Philippines says 25 people dead as typhoon triggered landslides

Motorists wade through a flooded road in Abuyog town, Philippines, on April 11, 2022. PHOTO: AFP

ABUYONG (AFP, BLOOMBERG) - At least 25 people were killed and several more missing after Typhoon Megi triggered landslides and flooded many areas in central and southern Philippines. 

Twenty-two persons died in mudslides in Baybay City in Leyte province, while at least six more are missing, city police chief Lieutenant Colonel Joemen Collado said in an interview over DZBB radio late on Monday (April 11). 

Nearly 140,000 people have been affected by the storm locally known as Agaton, which made landfall over Eastern Samar province on April 10, the nation’s disaster risk-reduction and management council said. 

The lowest storm alert remains hoisted in nine areas as of Tuesday morning, the weather bureau said. It’s forecast to stay around the eastern central islands for the next 6 to 12 hours, bringing moderate to heavy rains.

The weather disturbance is expected to “deteriorate into a remnant low” within the next 24 hours and then assimilate with another storm named “Malakas”, which is unlikely to affect the country’s weather condition.

More than 13,000 people fled to emergency shelters as the storm pounded the region on Sunday, the national disaster agency said, flooding houses, inundating fields, cutting off roads and knocking out power.

Photos posted on Facebook and verified by AFP show several houses buried in mud up to the rooftops in Bunga, one of the affected villages in Leyte.

"Yesterday the rain was so hard, it was non-stop for more than 24 hours," resident Hannah Cala Vitangcol told AFP.

The 26-year-old teacher fled with her family to a hotel on Monday after waking to find nearby homes had been covered in an avalanche of mud.

"I was crying because I know the people buried there and I was also scared because there were mountains behind our house," she said.

Baybay City council member Mark Unlu-cay posted photos on Facebook showing survivors from another village, Kantagnos, being treated in hospital.

"It seems like the entire community... was badly hit by the landslide and the riverflow," he said.

An aerial photo shows a school building submerged by flood waters in Abuyog town, Philippines, on April 11, 2022. PHOTO: AFP

Unlu-cay said he feared the death toll could rise after receiving reports that other villages had also been inundated by the waves of earth and mud.
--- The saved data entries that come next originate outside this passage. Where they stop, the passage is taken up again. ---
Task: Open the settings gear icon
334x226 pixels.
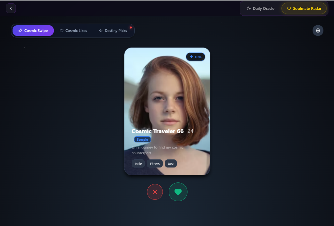Action: tap(318, 31)
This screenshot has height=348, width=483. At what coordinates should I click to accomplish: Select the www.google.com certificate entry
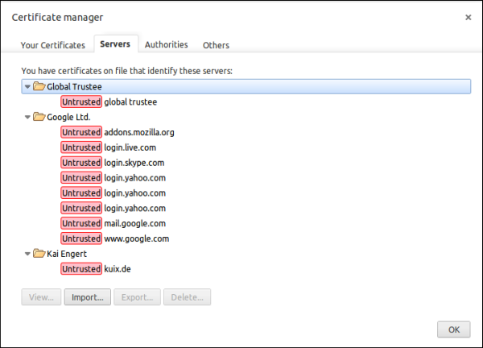137,238
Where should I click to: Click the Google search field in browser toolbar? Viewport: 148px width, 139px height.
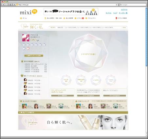click(x=133, y=5)
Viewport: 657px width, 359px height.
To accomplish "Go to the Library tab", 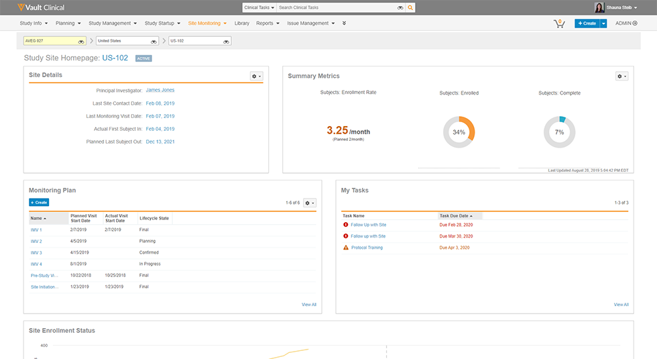I will (x=242, y=23).
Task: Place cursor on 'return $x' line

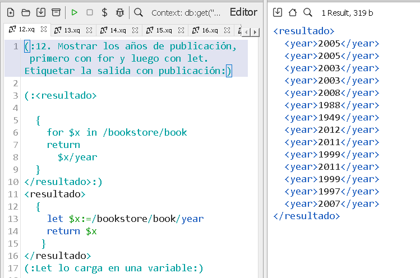Action: click(72, 231)
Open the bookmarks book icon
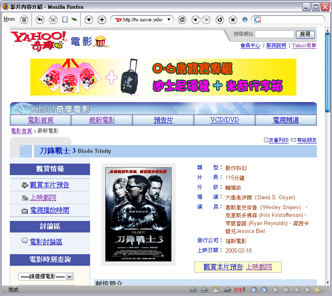This screenshot has width=332, height=296. coord(53,20)
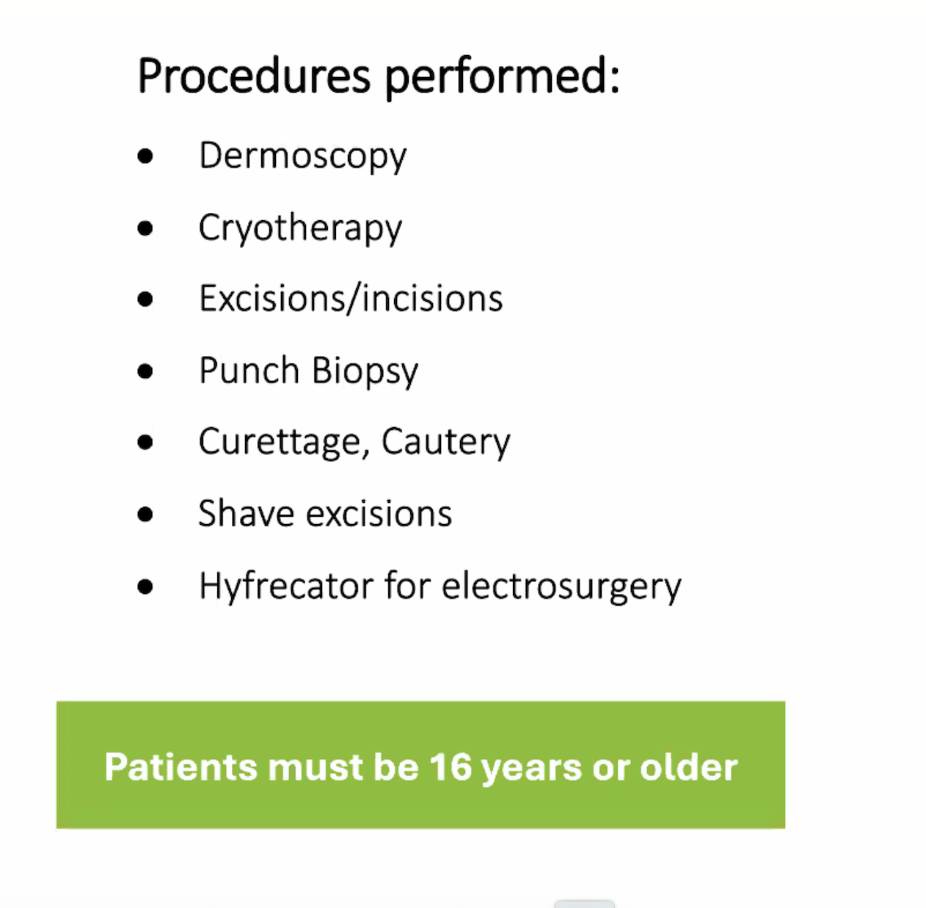Click the word 'Curettage,'
Screen dimensions: 926x908
[284, 442]
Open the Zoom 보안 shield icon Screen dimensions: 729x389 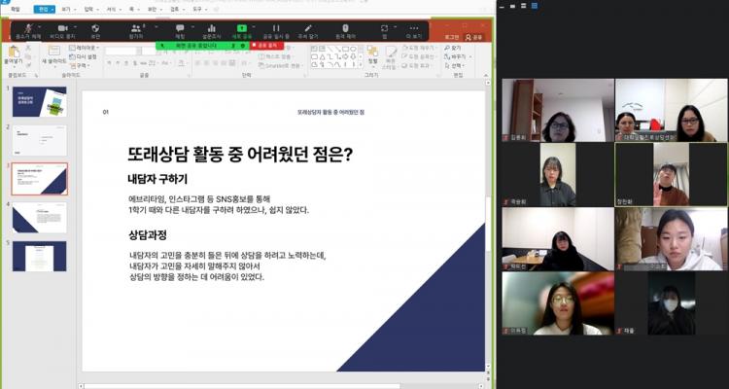point(94,28)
Philippine Coast Guard and police personnel rescued people from their homes in the flooded town of Abuyog, carrying residents onto orange stretchers laid on floating boats.

First major storm in 2022

Megi is the first major storm to hit the disaster-prone country this year.

Whipping up seas, it forced dozens of ports to suspend operations and stranded nearly 6,000 people at the start of one of the busiest travel periods of the year.

The Philippines reopened to fully vaccinated tourists from most countries in February after lifting most Covid-19 restrictions, and Easter is a popular holiday for domestic tourists.

The storm comes four months after a super typhoon devastated swathes of the archipelago nation, killing more than 400 people and leaving hundreds of thousands homeless.

Rai, the strongest typhoon to hit the Philippines last year, intensified faster than expected, officials said previously.

Scientists have long warned that typhoons are strengthening more rapidly as the world becomes warmer because of human-driven climate change.

The Philippines - ranked among the most vulnerable nations to its impacts - is hit by an average of 20 storms every year.

In 2013, Typhoon Haiyan was the strongest storm ever to have made landfall, leaving over 7,300 people dead or missing.